Avaré, SP, 28 (AE) - A Câmara de Avaré (SP) cassou, sábado, por 12 votos a cinco, o mandato do vereador Rogélio Barchetti (PSDB). A sessão que decidiu pela cassação do parlamentar se prolongou por 24 horas. Barchetti foi acusado formalmente pelo prefeito Joselyr Benedicto Silvestre (PPB) e seu vice, Hélio Pimentel, por falta de decoro parlamentar. Segundo o prefeito, na sessão do dia 25 de outubro o vereador teria dito que existem mais de 40 processos tramitando na Justiça contra o prefeito e isso demonstra que ele não é idôneo.
Essa é a segunda vez que a Câmara pune Barchetti. No dia 29 de novembro, quando o prefeito e o vice formularam a denúncia
o vereador foi afastado; mas 15 dias depois ele retornou ao cargo, amparado por uma liminar. Além dele foi punida a vereadora Marialva Biazon (PSDB), que acusou o prefeito de praticar irregularidades no saque do Fundo de Garantia por Tempo de Serviço (FGTS) dos funcionários municipais. Ela também foi beneficiada com uma liminar, foi julgada no final da semana e absolvida. Para cassá-la eram necessários no mínimo 12 votos, mas só 11 vereadores votaram pelo seu afastamento.
Após a cassação, no sábado, Barchetti compareceu ao 1º Distrito Policial da cidade, onde registrou boletim de ocorrência por preservação de direitos. Alegou que teve seu direito de defesa cerceado porque a Câmara não intimou seu advogado e que assessores do prefeito interferiram no processo de votação. Ele afirma que apareceram na urna votos marcados "que demonstram a pressão dos assessores municipais sobre a bancada situacionista".
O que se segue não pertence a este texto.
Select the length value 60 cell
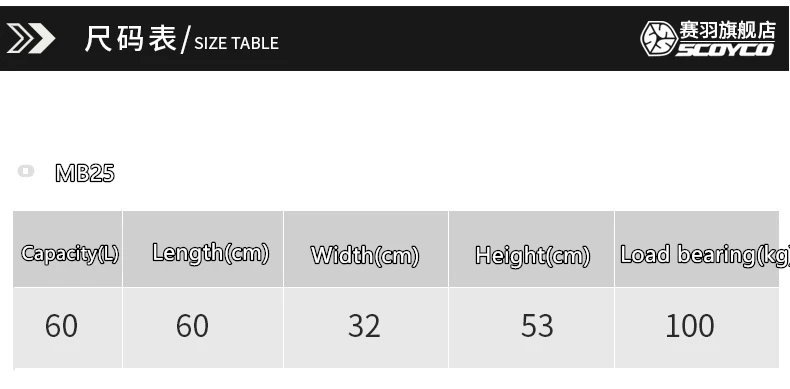Image resolution: width=790 pixels, height=389 pixels. [203, 328]
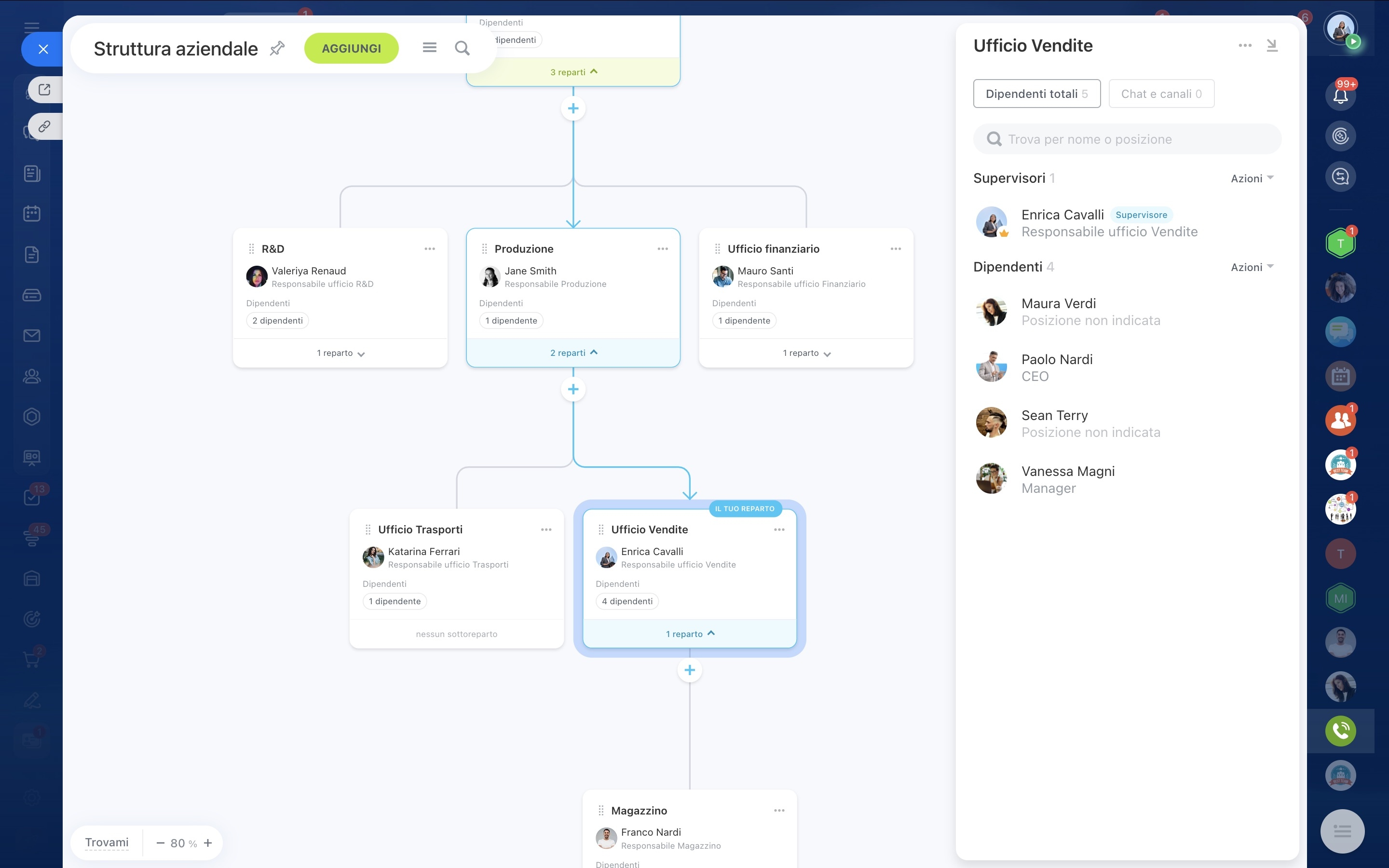Viewport: 1389px width, 868px height.
Task: Open Azioni dropdown for Dipendenti
Action: pos(1252,267)
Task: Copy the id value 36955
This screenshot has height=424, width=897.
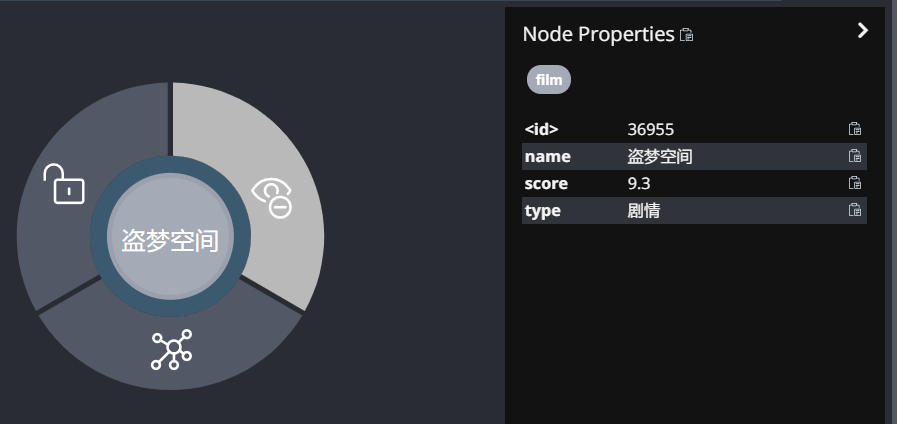Action: [855, 129]
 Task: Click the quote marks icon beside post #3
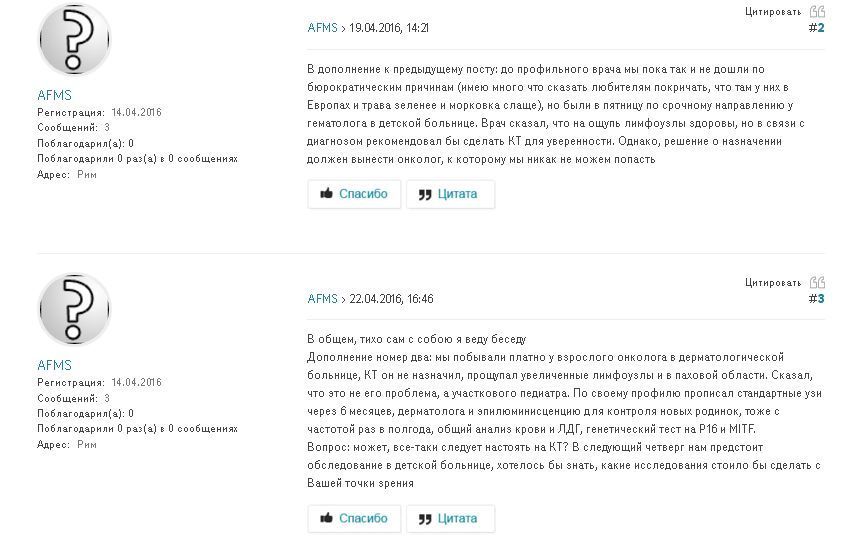click(x=817, y=282)
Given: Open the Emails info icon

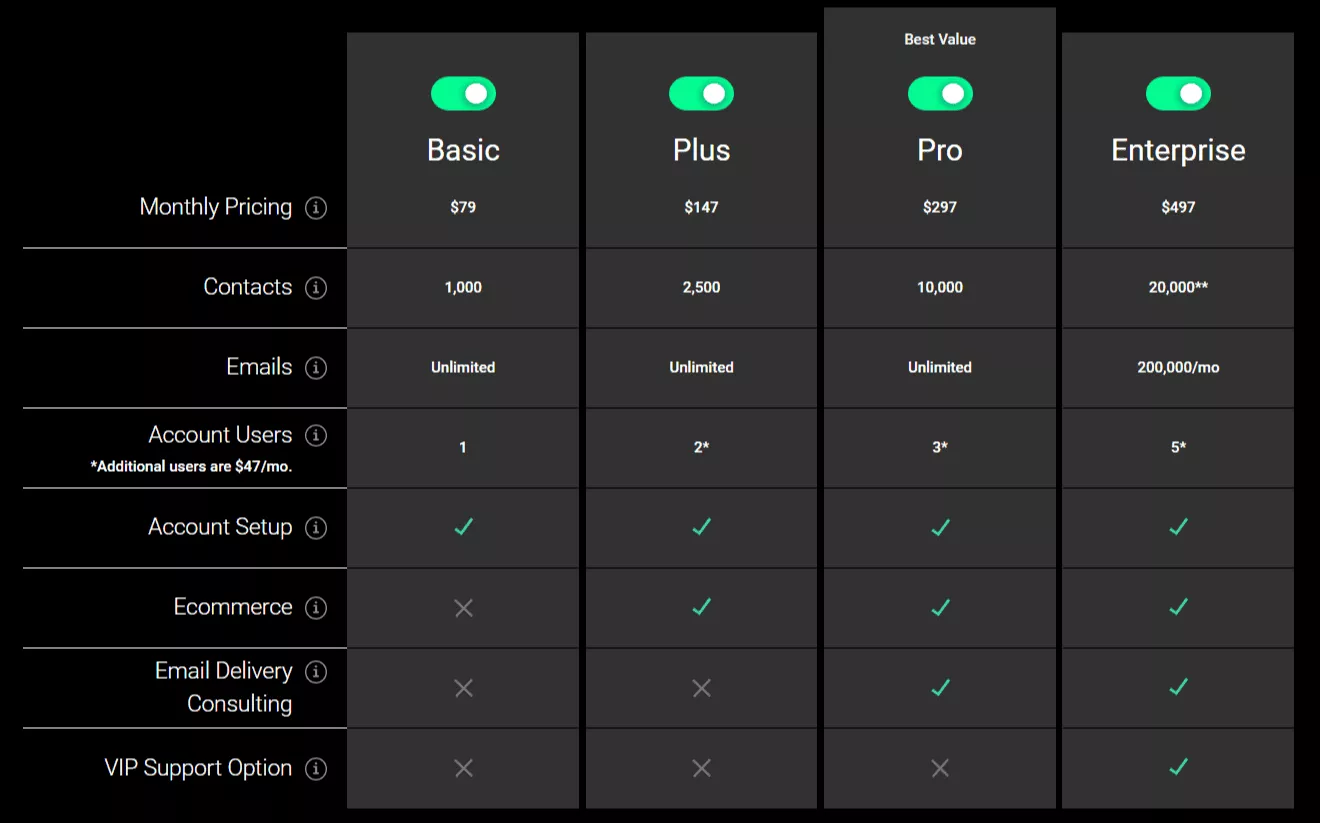Looking at the screenshot, I should tap(316, 368).
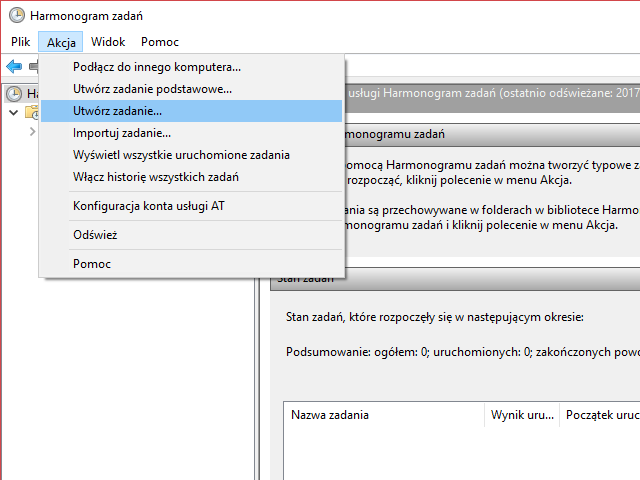This screenshot has height=480, width=640.
Task: Choose 'Podłącz do innego komputera...'
Action: pyautogui.click(x=157, y=67)
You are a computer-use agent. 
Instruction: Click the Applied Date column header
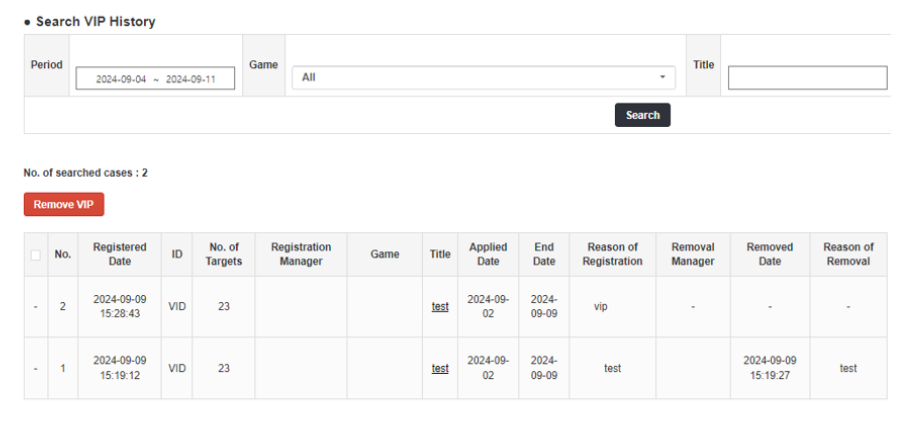(488, 254)
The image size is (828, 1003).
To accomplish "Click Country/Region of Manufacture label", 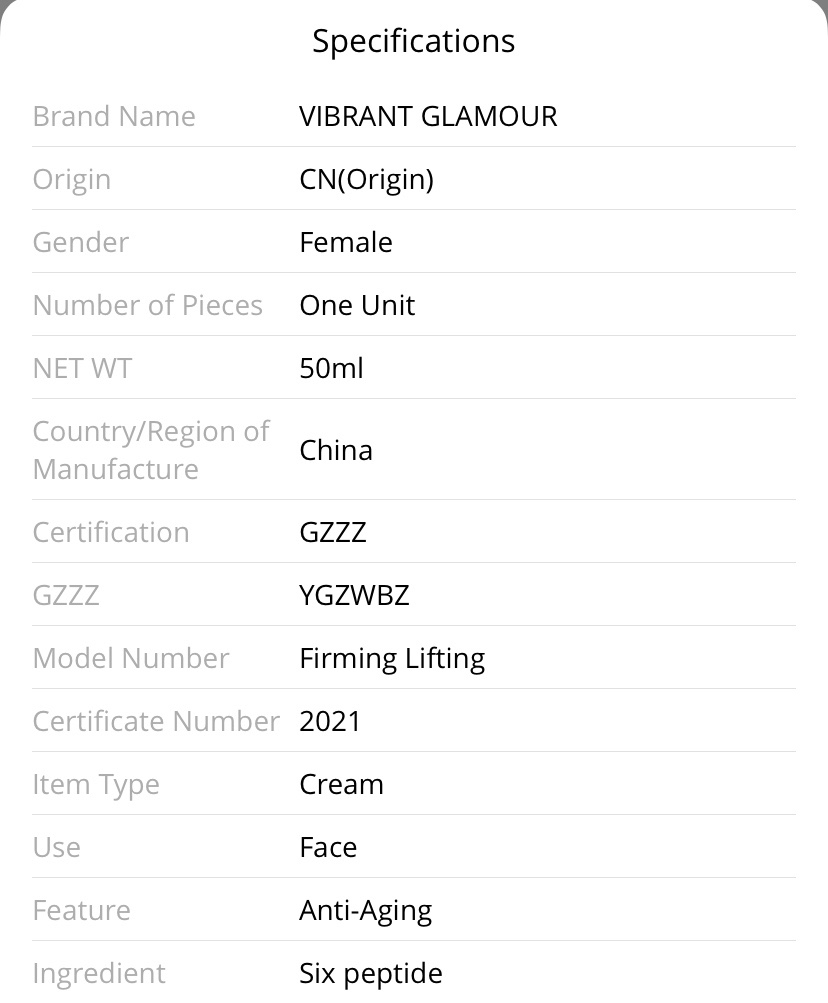I will coord(151,450).
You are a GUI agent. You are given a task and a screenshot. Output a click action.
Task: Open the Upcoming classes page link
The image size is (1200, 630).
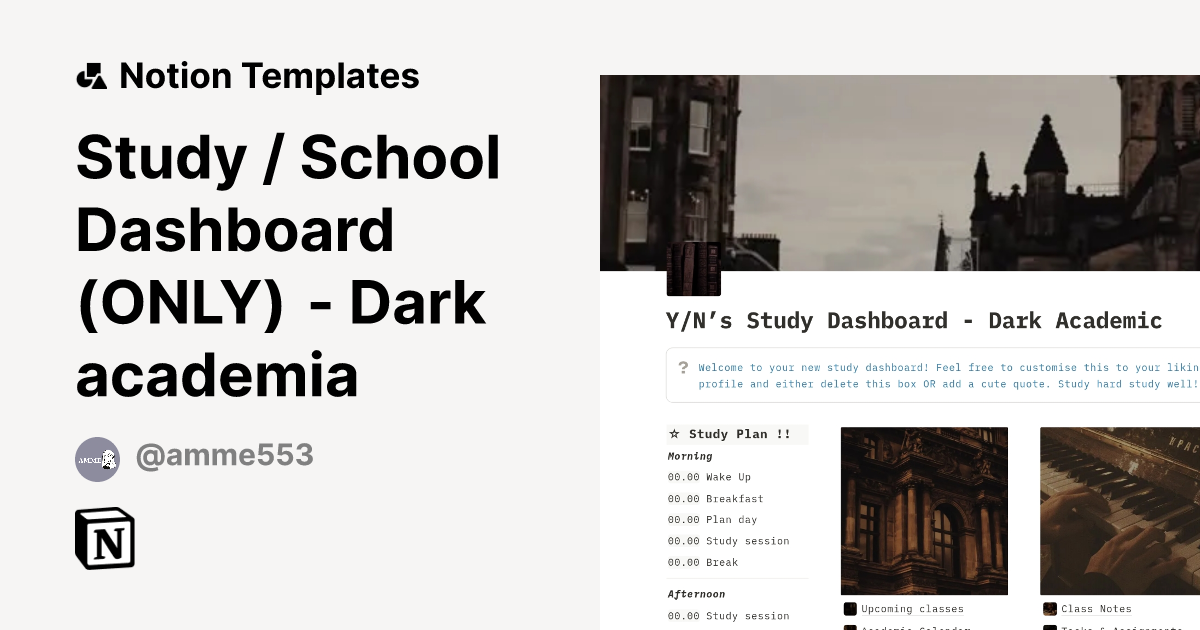coord(912,609)
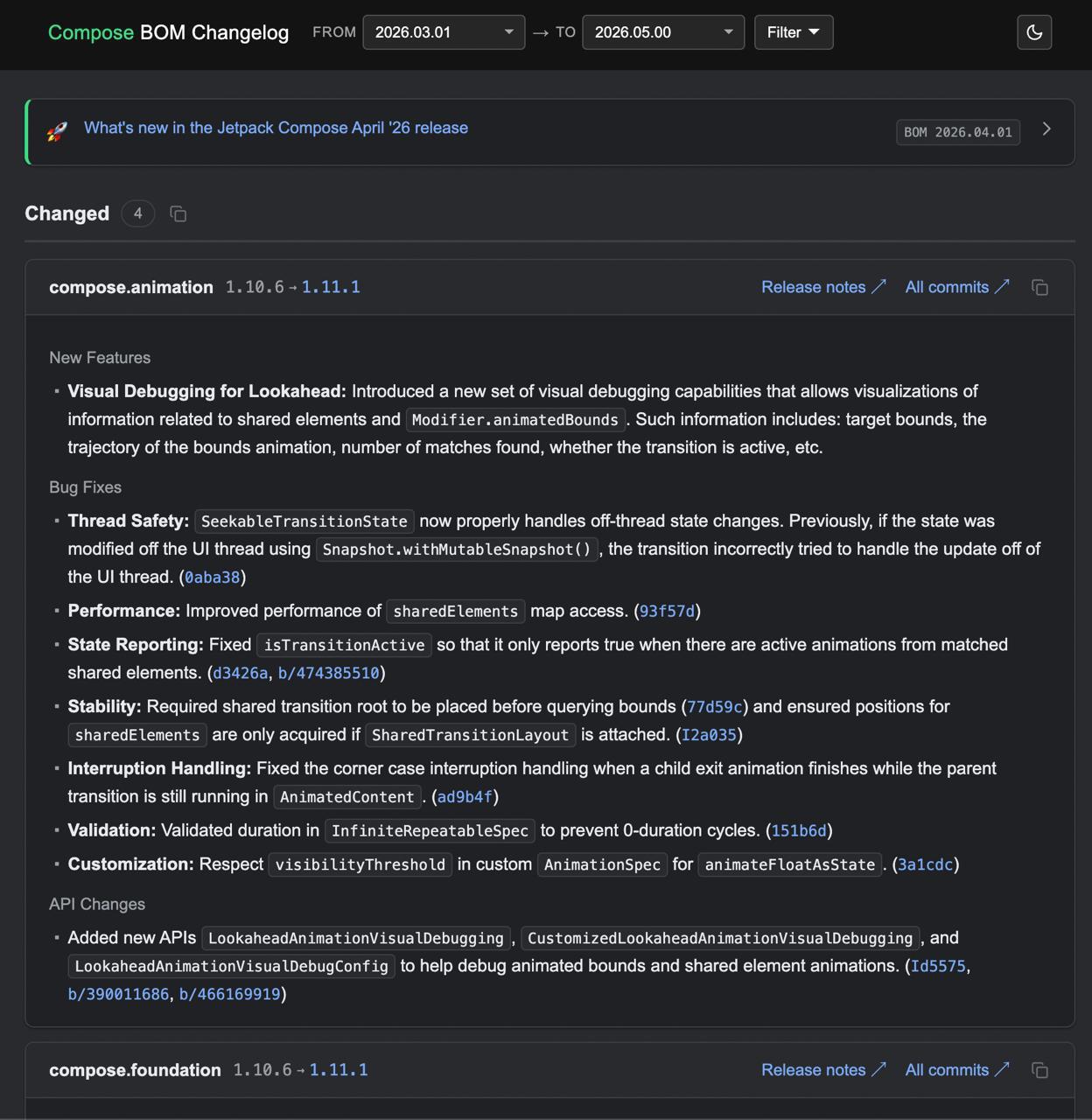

Em uma nota distribuída hoje, o vereador cassado classifica sua punição como represália ao trabalho de fiscalização que exerce sobre o executivo, inclusive como membro de uma CEI que apura compras feitas para a merenda escolar municipal num supermercado falido há quatro anos. "Fui punido por palavras pronunciadas na tribuna, da mesma forma que se fazia na época do AI-5"- disse.
O assessor de comunicação da Câmara, Paulo Costa, negou hoje que tenha havido cerceamento de defesa e votos marcados. "O funcionário da Câmara tentou intimar o advogado várias vezes e não conseguiu, e as cédulas dos votos estão trancadas no cofre da Câmara para uma eventual necessidade de perícia", disse.
O advogado Luiz Carlos Dalcim, que defende o vereador, protocolou hoje à tarde, no Fórum de Avaré, um mandado de segurança pedindo nulidade no julgamento do parlamentar. Ele requer expedição de liminar visando reintegrar o vereador.